Now consider \begin{align*} \mathbf{x}_j \coloneqq\mathbf{e}_1 - \mathbf{e}_j = [1, 0,0, \cdots, 0,-1,0,\cdots, 0] \end{align*} which has a \(1\) in the \(1\)st coordinate and a \(-1\) in the \(j\)th coordinate.

Then

\begin{align*}
M \mathbf{x}_j = 
\left[\begin{array}{c} 
1 + 0 + \cdots + 0 + (-1) + 0 + \cdots + 0 \\ 
1 + 0 + \cdots + 0 + (-1) + 0 + \cdots + 0 \\ 
\vdots 
\end{array}\right]
= [0,0,\cdots, 0]^t
,\end{align*}

which exhibits each \(\mathbf{x}_j\) as an eigenvector with eigenvalue \(\lambda = 0\).

But the set \(\left\{{ \mathbf{x}_j \mathrel{\Big|}2 \leq j \leq n}\right\}\) with eigenvalue \(0\) contains \(n-1\) distinct eigenvectors, and we have an additional 1 eigenvector with eigenvalue \(1\), which yields \(n\) distinct eigenvectors.

So \(M\) is fact diagonalizable and given by \begin{align*} JCF(M) = (n-1)J_0^{1} \oplus J_n^1 = \left[\begin{array}{ccccc} 0 & 0 & 0 & \cdots & 0 \\ 0 & 0 & 0 & \cdots & 0 \\ 0 & 0 & 0 & \cdots & 0 \\ \vdots & \vdots & \vdots & \ddots & \vdots \\ 0 & 0 & 0 & \cdots & n \\ \end{array}\right] \end{align*}

Problem 3

Part 1

Note that we can’t have \(T^j = 0\) for any \(j\leq 4\), since then \(T^5 = T^{5-k}T^k = T^{5-k} 0 = 0\), contradicting \(T^5 \neq 0\).

So in fact \(p_T(x) = x^6\) is the minimal polynomial of \(T\), and since \(V\) is 6 dimensional, the degree of the characteristic polynomial \(\chi_T(x)\) is 6. Since \(p_T \divides \chi_T\), and both are monic polynomials of degree 6, we in fact have \begin{align*} p_T(x) = \chi_T(x) = x^6. \end{align*}

But this means \(T\) has eigenvalue \(\lambda = 0\) with multiplicity 6. This means

  • The size of the largest Jordan block associated to \(\lambda = 0\) is size 6, since \(0\) has multiplicity 6 in \(p_T\), and
  • The sum of the sizes of all Jordan blocks associated to \(\lambda = 0\) is 6, since \(0\) has multiplicity 6 in \(\chi_T\)

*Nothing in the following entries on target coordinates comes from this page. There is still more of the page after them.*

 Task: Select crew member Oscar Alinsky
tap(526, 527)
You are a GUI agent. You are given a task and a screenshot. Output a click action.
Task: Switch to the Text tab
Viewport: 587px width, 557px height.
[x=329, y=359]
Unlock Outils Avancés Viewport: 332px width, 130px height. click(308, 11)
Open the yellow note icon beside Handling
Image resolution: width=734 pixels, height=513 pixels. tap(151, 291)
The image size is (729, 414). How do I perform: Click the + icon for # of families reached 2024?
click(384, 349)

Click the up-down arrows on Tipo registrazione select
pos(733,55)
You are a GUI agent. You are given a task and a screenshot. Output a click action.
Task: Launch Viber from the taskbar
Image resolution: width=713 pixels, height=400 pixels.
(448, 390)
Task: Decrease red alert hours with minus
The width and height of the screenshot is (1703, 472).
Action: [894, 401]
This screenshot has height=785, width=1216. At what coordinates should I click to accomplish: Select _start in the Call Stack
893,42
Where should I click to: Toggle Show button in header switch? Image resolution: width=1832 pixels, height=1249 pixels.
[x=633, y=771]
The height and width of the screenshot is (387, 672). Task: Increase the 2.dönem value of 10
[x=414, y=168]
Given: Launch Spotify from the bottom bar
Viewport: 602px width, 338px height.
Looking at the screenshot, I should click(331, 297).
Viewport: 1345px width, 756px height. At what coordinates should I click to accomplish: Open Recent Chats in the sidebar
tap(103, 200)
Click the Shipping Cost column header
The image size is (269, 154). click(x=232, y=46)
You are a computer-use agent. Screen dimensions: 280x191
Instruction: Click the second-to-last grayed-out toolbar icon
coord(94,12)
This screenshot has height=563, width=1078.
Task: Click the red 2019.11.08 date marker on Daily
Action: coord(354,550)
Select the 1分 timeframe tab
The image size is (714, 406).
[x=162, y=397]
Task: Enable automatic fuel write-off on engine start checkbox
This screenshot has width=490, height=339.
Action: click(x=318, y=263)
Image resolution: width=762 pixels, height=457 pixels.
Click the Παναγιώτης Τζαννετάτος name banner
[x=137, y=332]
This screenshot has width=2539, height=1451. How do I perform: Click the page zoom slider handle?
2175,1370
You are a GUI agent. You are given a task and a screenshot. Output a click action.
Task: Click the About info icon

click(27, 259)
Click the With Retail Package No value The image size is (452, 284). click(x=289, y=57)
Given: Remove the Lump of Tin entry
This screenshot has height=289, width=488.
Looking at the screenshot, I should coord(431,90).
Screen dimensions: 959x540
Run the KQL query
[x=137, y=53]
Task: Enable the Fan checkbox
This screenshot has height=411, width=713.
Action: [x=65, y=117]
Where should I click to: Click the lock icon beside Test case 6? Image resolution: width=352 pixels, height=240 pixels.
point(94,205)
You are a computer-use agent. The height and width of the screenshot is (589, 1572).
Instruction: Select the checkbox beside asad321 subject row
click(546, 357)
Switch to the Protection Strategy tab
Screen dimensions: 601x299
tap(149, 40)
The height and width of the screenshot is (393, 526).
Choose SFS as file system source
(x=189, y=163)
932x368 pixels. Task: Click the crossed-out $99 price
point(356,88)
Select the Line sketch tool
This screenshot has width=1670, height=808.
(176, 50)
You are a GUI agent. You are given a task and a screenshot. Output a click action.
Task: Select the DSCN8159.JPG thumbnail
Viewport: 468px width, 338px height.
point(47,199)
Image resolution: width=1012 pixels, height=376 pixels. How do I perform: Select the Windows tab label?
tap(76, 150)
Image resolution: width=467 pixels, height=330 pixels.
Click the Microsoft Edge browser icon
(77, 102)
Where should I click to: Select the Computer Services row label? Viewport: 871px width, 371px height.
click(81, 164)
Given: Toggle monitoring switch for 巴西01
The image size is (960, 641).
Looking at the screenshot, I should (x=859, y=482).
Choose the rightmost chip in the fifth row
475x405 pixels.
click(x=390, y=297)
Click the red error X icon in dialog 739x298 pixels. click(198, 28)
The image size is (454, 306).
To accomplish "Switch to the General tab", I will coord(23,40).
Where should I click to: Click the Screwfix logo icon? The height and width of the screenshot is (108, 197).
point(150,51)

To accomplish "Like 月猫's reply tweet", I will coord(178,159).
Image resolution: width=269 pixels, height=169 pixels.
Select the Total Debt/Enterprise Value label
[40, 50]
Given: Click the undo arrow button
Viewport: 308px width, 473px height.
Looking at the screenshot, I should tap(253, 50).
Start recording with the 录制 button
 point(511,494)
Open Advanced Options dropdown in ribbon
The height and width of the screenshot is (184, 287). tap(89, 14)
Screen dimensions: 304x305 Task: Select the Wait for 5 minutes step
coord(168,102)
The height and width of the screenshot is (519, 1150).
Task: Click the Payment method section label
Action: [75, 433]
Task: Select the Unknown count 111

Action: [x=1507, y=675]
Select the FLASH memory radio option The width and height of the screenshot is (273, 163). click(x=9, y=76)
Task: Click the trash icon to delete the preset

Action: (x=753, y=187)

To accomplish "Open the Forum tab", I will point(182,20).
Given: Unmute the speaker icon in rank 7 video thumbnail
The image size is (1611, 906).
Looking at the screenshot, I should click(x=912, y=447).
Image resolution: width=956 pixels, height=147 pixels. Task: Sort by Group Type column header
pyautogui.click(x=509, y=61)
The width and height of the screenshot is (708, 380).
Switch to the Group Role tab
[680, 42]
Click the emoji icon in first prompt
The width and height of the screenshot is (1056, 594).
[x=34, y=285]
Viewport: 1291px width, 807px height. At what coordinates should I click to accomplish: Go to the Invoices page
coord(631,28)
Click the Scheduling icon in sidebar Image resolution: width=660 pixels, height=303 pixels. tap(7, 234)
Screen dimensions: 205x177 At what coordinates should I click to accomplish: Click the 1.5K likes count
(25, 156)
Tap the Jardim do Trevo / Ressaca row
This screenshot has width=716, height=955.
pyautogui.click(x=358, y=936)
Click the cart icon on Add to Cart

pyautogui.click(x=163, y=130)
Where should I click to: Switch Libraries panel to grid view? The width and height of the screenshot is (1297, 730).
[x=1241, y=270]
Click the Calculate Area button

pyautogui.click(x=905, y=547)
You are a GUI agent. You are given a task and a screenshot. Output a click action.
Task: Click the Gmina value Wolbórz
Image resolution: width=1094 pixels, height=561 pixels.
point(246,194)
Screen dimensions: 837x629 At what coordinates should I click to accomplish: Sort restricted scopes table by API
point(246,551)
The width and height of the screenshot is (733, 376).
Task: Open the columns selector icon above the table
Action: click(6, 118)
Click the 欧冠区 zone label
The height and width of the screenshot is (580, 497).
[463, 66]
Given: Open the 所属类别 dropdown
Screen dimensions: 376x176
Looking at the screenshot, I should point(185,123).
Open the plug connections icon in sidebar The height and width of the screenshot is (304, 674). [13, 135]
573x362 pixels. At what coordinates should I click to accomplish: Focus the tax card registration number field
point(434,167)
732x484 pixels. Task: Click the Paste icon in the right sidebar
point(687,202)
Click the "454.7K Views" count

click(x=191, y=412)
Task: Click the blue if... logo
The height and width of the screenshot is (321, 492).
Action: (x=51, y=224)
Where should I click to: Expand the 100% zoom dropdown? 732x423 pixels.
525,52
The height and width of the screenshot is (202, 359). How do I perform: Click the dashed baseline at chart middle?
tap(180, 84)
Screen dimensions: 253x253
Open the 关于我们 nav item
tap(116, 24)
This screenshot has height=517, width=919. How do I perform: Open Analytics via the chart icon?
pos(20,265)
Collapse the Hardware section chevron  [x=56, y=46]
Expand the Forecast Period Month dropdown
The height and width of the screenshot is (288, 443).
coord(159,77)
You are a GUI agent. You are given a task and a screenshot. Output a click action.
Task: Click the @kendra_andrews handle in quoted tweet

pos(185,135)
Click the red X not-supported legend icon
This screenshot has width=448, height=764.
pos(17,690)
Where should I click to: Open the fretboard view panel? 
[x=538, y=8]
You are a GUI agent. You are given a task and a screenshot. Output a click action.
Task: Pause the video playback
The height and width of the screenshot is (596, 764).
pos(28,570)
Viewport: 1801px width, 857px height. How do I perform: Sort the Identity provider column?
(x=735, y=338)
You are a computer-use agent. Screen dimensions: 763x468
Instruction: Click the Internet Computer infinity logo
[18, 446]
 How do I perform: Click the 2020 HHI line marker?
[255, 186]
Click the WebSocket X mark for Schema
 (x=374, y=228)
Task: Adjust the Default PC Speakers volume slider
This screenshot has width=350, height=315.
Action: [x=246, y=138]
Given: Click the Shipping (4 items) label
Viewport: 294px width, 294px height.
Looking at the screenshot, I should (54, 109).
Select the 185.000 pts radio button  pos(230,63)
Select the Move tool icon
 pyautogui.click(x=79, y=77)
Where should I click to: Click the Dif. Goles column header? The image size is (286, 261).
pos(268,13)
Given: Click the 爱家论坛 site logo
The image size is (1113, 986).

which forces \(JCF(T)\) to have a single Jordan block of size 6, i.e. \begin{align*} JCF(T) = J_0^6 = \left[\begin{array}{cccccc} 0 & 1 & 0 & 0 & 0 & 0\\ 0 & 0 & 1 & 0 & 0 & 0\\ 0 & 0 & 0 & 1 & 0 & 0\\ 0 & 0 & 0 & 0 & 1 & 0\\ 0 & 0 & 0 & 0 & 0 & 1\\ 0 & 0 & 0 & 0 & 0 & 0\\ \end{array}\right] \end{align*}

Part 2

By part (1), we know that these conditions uniquely specify their Jordan forms, so we have \(M\coloneqq JCF(T) = JCF(S)\).

Moreover, since \(M = JCF(T)\), we know there is a matrix \(P\) such that \(T = PMP^{-1}\).

Similarly, we know there is a matrix \(Q\) such that \(S = QMQ^{-1}\).

But then \(P^{-1}TP = M\), and so \begin{align*} S = QMQ^{-1}= Q(P^{-1}T P) Q^{-1}= (QP^{-1}) T (QP^{-1})^{-1}\coloneqq ATA^{-1} \end{align*}

where \(A = QP^{-1}\) is a product of invertible matrices and thus invertible.